Exercise data
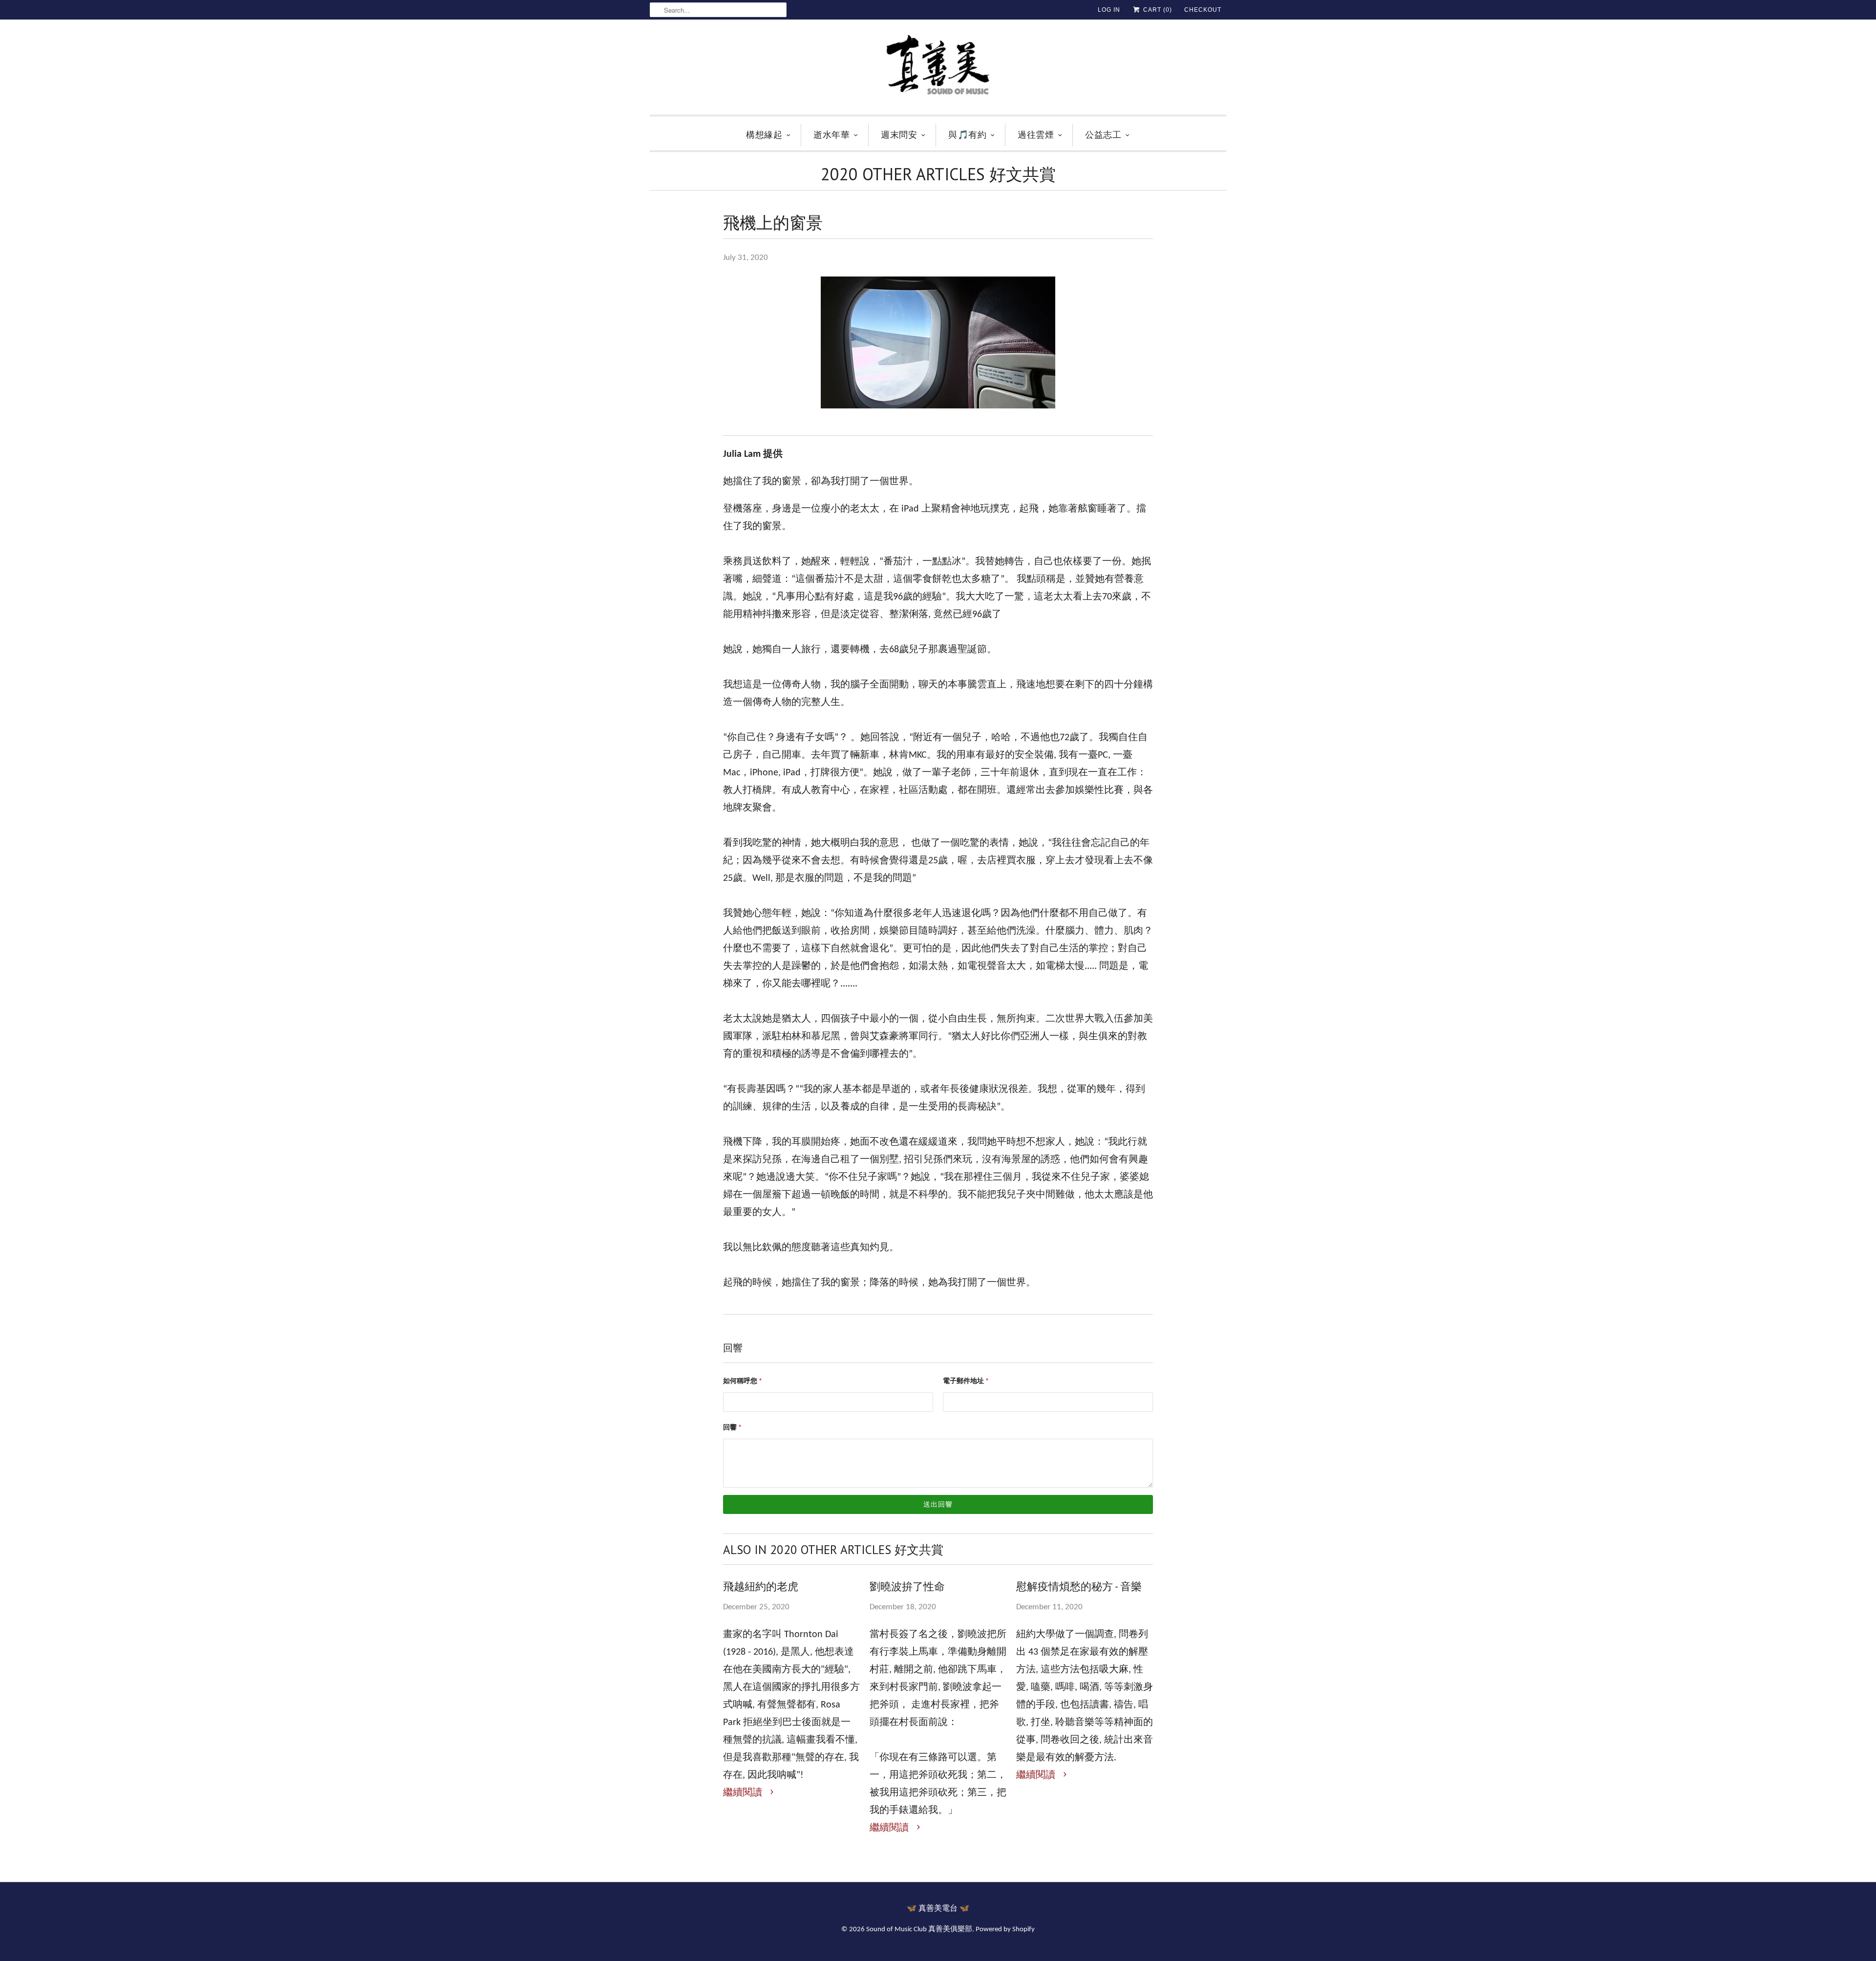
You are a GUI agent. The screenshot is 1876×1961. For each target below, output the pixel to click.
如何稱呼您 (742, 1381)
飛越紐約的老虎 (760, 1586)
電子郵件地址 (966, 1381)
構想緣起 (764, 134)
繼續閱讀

Problem requirements
The response should consist of the entries above, given again exactly and free of pictures.

Written solution
You are a GUI agent. The screenshot is 1876×1961. For each target below, output the pixel to click.
如何稱呼您 (742, 1381)
飛越紐約的老虎 (760, 1586)
電子郵件地址 (966, 1381)
構想緣起 (764, 134)
繼續閱讀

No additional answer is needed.